State employees in Washington have until October 18 to be fully vaccinated against COVID-19 or risk losing their jobs.
On Monday, the state released data showing that about 92 percent of the state’s employee workforce of more than 60,000 had met the requirement, according to data released by the state.
The data showed that by October 4, 91.87 percent of state employees had met the vaccine requirement.
The number marks a huge jump from early September—as of September 6, only 49.14 percent of employees had provided proof of vaccination.
The governor said that the data “show this strategy to increase vaccinations has been a great success.”
“These high vaccination rates will continue to increase, and union-negotiated impacts will give more time to reconsider their choices as they take unpaid leave. I am so thankful for a state workforce that has chosen the right and best path for themselves, their families and communities and the residents they serve,” Inslee stated.

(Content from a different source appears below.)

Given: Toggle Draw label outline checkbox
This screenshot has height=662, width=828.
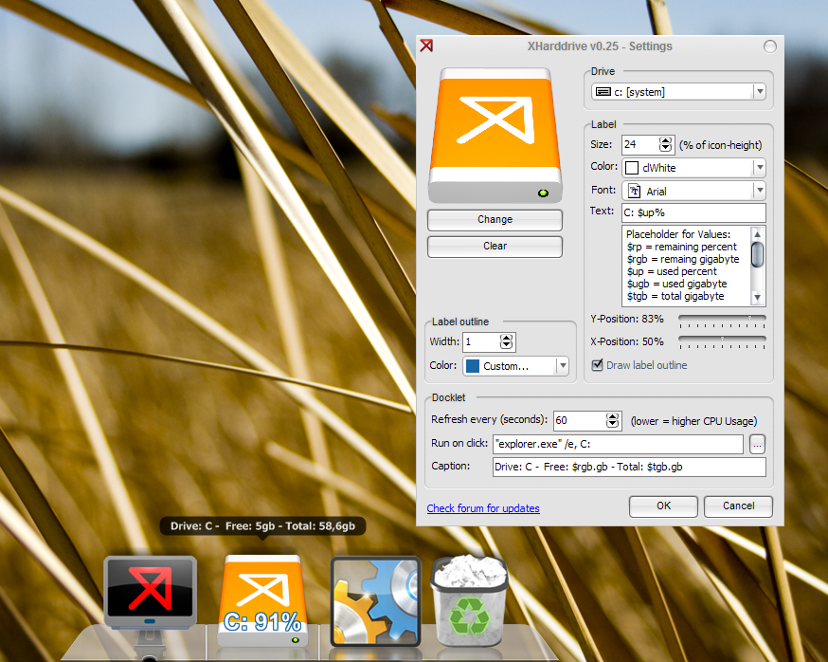Looking at the screenshot, I should click(x=597, y=365).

“These actions have saved lives, prevented hospitalizations and protected the health of vulnerable populations and the unvaccinated, like young children,” he added.
The governor also said that the state has “been diligent in its contingency planning for scenarios after the October 18 vaccination deadline” and stated that there will not be “massive disruptions in state services.”
The vaccine mandate also applies to workers in Washington’s health care industry.
KING 5 news reported that a recent survey found that 88 percent of Washington State hospital staff will be fully vaccinated ahead of the October 18 deadline.
The 12 percent who have yet to be fully vaccinated included those with a single dose of the vaccine and those who have received, or are seeking an exemption in addition to those who are declining to get the vaccine.
The news station also reported that the Washington State Hospital Association estimates that 2-5 percent of hospital staff (or 3,000-7,500 workers) may depart over the mandate.
Inslee first announced the vaccine requirement in August.
“It is the mission of public servants and those providing health care to serve our fellow Washingtonians. These workers live in every community in our state, working together and with the public every day to deliver services,” Inslee said at the time.
“We have a duty to protect them from the virus, they have the right to be protected, and the communities they serve and live in deserve protection as well.”